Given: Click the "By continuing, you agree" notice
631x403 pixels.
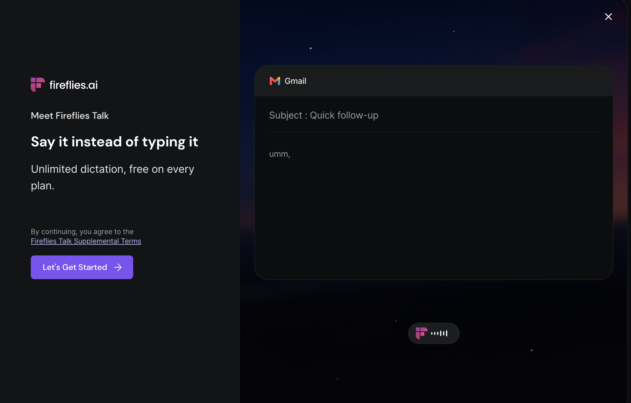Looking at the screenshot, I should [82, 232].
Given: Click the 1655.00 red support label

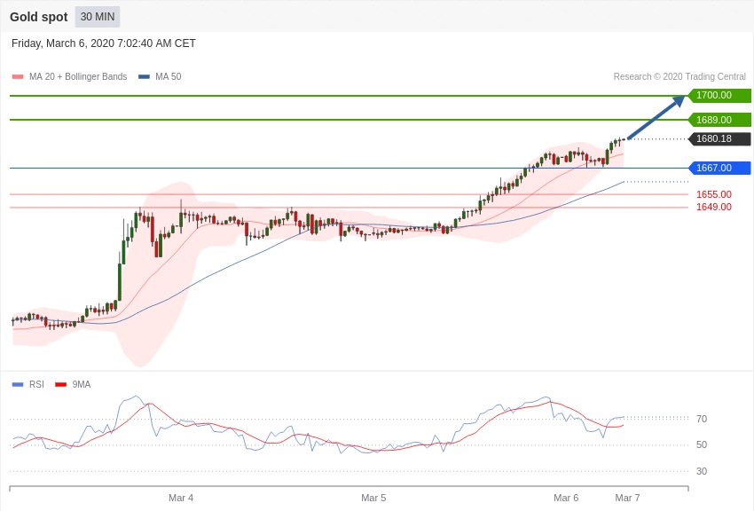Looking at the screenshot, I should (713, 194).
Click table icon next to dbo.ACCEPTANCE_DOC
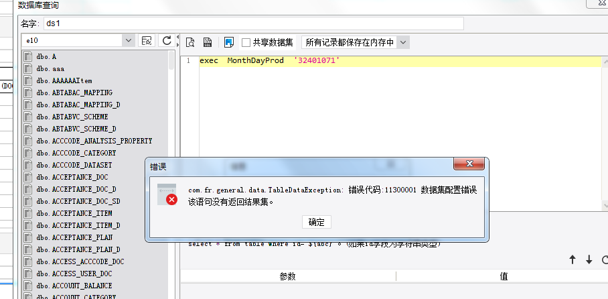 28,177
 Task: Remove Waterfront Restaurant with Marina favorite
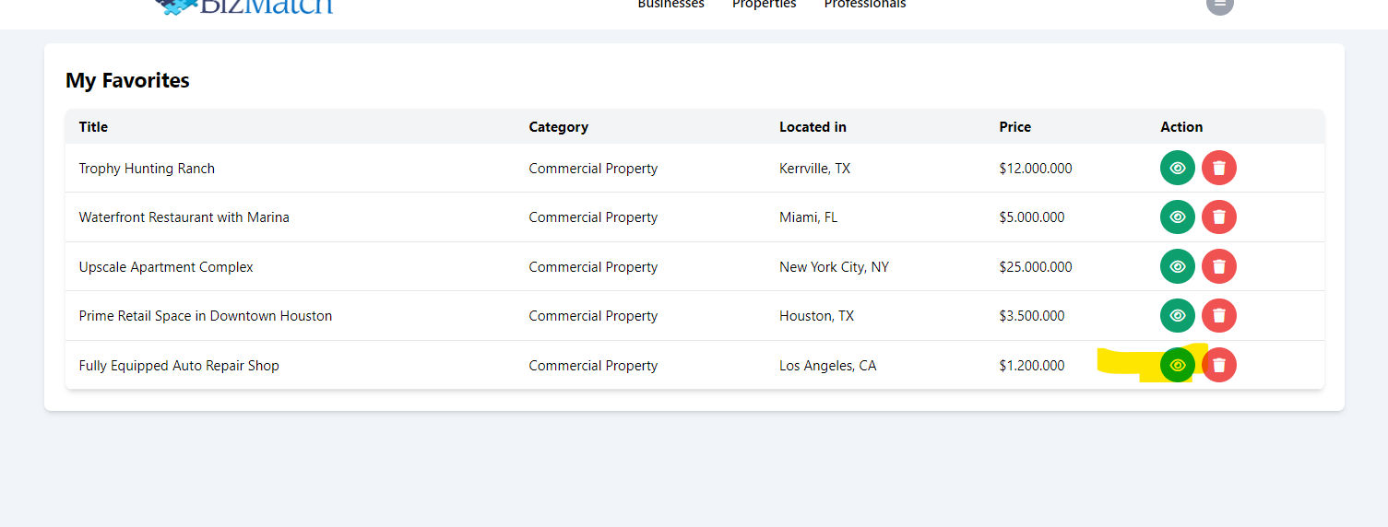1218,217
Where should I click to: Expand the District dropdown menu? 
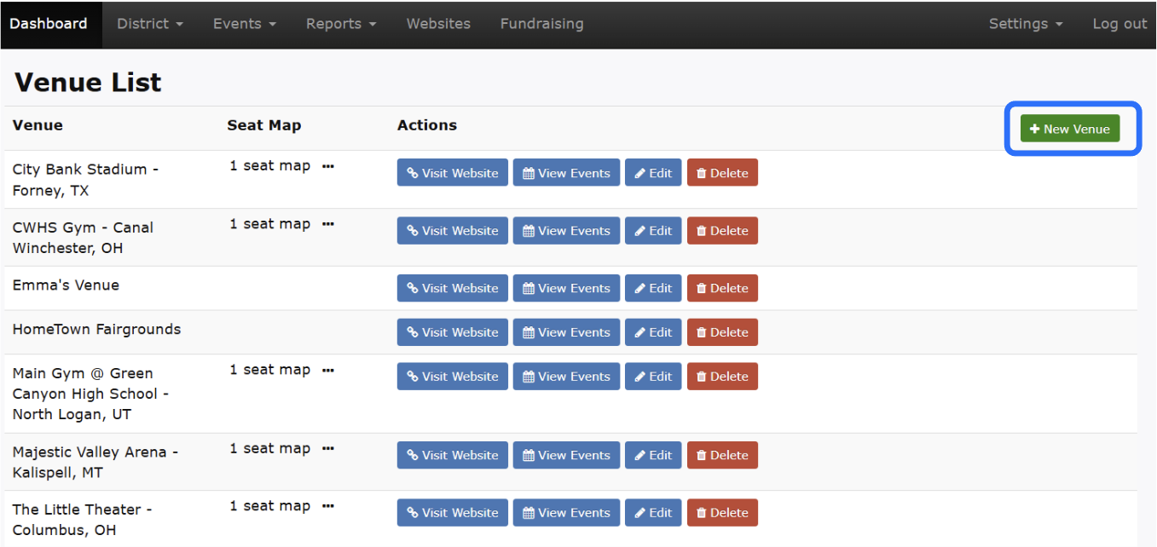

----------

*WHAT IS REQUIRED*
Copy the listing above word for word, leaving out the pictures.

*RESULT*
Given: Click the "By continuing, you agree" notice
631x403 pixels.
Looking at the screenshot, I should [82, 232].
Given: Click the 1655.00 red support label

Looking at the screenshot, I should (713, 194).
Click table icon next to dbo.ACCEPTANCE_DOC
 28,177
 Task: Remove Waterfront Restaurant with Marina favorite
1218,217
Where should I click to: Expand the District dropdown menu? 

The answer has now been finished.